Sentirse como un rey

Se puede decir que en Segovia se puede vivir como un rey. La provincia segoviana es la única de Castilla y León que puede presumir de albergar tres de los cuatro Reales y por supuesto, sus puertas están abiertas al turista, que encontrará en ellas auténticas joyas de arte enclavadas en sitios de singular belleza. No en vano, eran parajes escogidos por los propios Reyes de España normalmente para su descanso y ocio privado. Pero Segovia también es un destino que te transportará directamente a la época de esplendor del Imperio romano gracias al espectacular e imponente acueducto de manufactura latina que atraviesa su capital.

 

Segovia también ofrece al turista una geografía y una naturaleza de extrema belleza, emplazamientos excelentes para actividades de turismo activo, como por ejemplo el Parque Natural de las Hoces del río Duratón donde la corriente fluvial transcurre por un espectacular y profundo cañón que en algunos lugares alcanza más de 100 metros de desnivel.
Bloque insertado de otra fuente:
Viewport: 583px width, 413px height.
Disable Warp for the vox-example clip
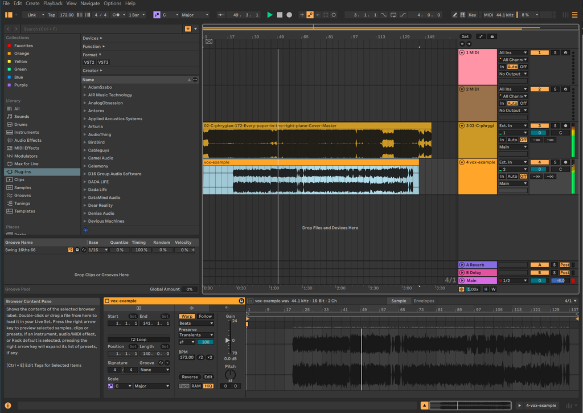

Como no podía ser de otra manera, la gastronomía supone también otro de los grandes atractivos de las tierras segovianas, la provincia que más se identifica con el lechón asado, más conocido como Cochinillo de Segovia, y su corte al plato. También destacan platos como el cocido de judiones de la Granja, los famosos chorizos de Cantimpalos, con Denominación de Origen y el exquisito ponche, un dulce muy característico de la cocina vallisoletana, sobre todo de la capital.

 

Porque Segovia es una provincia que te hará sentir como un auténtico rey de las vacaciones.

Disfruta de la sabrosa gastronomía

¡para chuparse los dedos!

Donde la cocina se convierte en arte

El pilar fundamental de la gastronomía castellano leonesa es sin duda la carne. Ya sea de vacuno o de cerdo, es el ingrediente principal de gran parte de sus platos. Son internacionalmente famosos los asados de cordero lechal, también llamado lechazo, y de cochinillo, aunque también resaltan entre otras muchas recetas el botillo de El Bierzo o el chuletón de Ávila. Al ser tierra ganadera, los embutidos también destacan por su gran calidad, como sucede con el chorizo de Cantimpalos segoviano, el jamón de Guijuelo salmantino, la cecina leonesa y, como no, la morcilla burgalesa.

 

Otro de los fuertes de la cocina de Castilla y León son los guisos, estofados y cocidos que se elaboran con sus excelentes legumbres, como las lentejas de Armuña, las judías de El Barco, los judiones de La Granja, la alubia de Saldaña o los garbanzos de Fuentesaúco.

 

Y por supuesto los postres, cuya variedad es enorme. Mantecados de Astorga, las populares Yemas de Santa Teresa, torrijas, empiñonadas, pestiños, rosquillas, membrillos y un largo y delicioso etcétera componen el catálogo de dulces castellano leoneses.